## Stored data
>>

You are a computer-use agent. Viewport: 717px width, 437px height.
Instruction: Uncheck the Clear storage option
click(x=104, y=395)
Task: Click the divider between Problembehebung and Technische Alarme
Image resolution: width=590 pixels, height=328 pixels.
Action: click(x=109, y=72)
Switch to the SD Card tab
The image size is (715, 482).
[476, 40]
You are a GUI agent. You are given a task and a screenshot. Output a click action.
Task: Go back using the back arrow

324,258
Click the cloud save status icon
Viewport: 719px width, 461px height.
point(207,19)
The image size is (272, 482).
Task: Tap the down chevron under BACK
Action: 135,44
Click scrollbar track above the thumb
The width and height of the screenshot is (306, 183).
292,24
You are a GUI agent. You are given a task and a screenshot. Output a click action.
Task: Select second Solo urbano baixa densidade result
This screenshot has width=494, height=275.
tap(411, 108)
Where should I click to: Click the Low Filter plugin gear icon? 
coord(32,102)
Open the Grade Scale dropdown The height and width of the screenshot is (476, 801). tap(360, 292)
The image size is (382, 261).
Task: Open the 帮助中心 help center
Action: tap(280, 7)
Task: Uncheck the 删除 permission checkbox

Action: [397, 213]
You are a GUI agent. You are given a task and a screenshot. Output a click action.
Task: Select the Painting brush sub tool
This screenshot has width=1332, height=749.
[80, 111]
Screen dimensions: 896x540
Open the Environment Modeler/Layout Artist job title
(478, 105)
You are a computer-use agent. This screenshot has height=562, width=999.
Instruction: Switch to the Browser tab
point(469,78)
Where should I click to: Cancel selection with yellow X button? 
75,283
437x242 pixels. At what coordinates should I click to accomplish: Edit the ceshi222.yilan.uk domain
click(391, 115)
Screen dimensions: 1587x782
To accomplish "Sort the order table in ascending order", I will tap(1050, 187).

<<

## Instructions for the task
Present the data from the line containing "Screen dimensions: 1587x782" through the end of the data, both included, as a Markdown table with the columns Row and Line. Omit blank lines.

## Answer to the problem
| Row | Line |
|---|---|
| 1 | Screen dimensions: 1587x782 |
| 2 | To accomplish "Sort the order table in ascending order", I will tap(1050, 187). |